The programmer then has to decide on, or to write code to obtain, the highest possible order that can fit in the remaining available memory space. Since the total available memory in a given computer system may not be a power-of-two multiple of the minimum block size, the largest block size may not span the entire memory of the system.
Consider a system having buddy system with physical address space 128 KB.Calculate the size of partition for 18 KB process.
So, size of partition for 18 KB process = 32 KB. It divides by 2, till possible to get minimum block to fit 18 KB.
What is Harvard Architecture?
- The name is originated from “Harvard Mark I” a relay based old computer,which stored instruction on punched tape(24 bits wide) and data in electo-mechanical counters.
- .The computer has two separate memories for storing data and program.

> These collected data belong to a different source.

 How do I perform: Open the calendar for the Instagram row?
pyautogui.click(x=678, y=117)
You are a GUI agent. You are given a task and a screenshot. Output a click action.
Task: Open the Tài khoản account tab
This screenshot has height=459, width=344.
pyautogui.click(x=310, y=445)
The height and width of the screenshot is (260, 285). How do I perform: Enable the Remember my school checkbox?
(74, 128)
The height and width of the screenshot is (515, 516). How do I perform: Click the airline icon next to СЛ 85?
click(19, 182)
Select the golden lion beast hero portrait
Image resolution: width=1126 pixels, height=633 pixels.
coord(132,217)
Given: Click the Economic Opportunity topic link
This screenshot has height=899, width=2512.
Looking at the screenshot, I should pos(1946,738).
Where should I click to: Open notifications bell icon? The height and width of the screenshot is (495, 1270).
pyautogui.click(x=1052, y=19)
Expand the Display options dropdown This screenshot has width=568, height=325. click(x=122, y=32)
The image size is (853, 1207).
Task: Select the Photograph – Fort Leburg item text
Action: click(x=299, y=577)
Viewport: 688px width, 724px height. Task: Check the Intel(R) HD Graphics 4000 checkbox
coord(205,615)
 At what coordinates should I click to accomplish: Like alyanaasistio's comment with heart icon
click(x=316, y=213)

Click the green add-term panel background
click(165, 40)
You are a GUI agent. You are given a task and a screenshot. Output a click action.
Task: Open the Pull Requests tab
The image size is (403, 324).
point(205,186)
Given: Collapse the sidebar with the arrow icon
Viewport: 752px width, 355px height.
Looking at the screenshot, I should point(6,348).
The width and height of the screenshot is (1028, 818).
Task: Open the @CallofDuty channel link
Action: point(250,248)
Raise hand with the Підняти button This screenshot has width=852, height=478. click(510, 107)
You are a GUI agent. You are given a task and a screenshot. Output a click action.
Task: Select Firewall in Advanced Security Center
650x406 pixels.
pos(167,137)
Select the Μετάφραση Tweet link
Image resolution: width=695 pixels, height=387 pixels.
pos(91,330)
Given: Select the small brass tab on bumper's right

- Two sets of address/data buses between CPU and memory.
- Processor can complete an instruction in one cycle if appropriate pipelining strategies are implemented.
- In the first stage of pipeline the instruction to be executed can be taken from program .In the second stage of pipeline data is taken from the data memory using the decoded instruction or address.
- Most of the modern computing architectures are based on Harvard architecture.But the number of stages in the pipeline varies from system to system.
- 2 separate buses one for instructions and one for data
- When instruction is being fetched from the first one, the other one can provide an argument.
Compare and constrast internal and external memory partitioning.
Internal Fragmentation
It somehow relates to fixed size partitioning. The system allocates memory to various programs and processes by dividing them into small blocks as required by the program. However, more memory is allocated sometimes than is needed by the process, which eventually results in excess memory going waste or left unused.
For example, memory can only be allocated to programs in blocks divisible by 4, 8, or 16. When a process requests 24 bytes, it usually gets a block of 32 bytes, the excess 8 bytes is left unused. Thus unused memory resides within a specific allocated location and it is so small that a new process cannot be allocated to it, resulting in waste. This waste is termed as internal fragmentation. Probably the only way to remove this type of fragmentation is by dynamic memory allocation.
External fragmentation
The main memory forms holes between portions of allocated memory that are too small to hold any process. It’s the downside of storage allocation algorithms, when contiguous blocks of unused spaces cannot serve a new request because the spaces are too small for large memory application needs. In simple terms, the non-contiguous blocks create holes in the memory resulting in unused storage that are outside the allocated regions, meaning it cannot be used along with the main memory for larger memory tasks. They end up being isolated and cannot be totally eliminated from the memory space. This is called external fragmentation. It can be removed by compaction which shuffles contents of the memory to place all free memory together.
What is context switching?
When a process is leaving running state, the processor is available for another process and context switching takes place. This consists of two steps:
- Saving state (context save) of the process leaving processor,
- Loading state (context load) of the process to which processor was assigned.
What is a cache hit ratio?
a fraction of all memory accesses that are found in cache.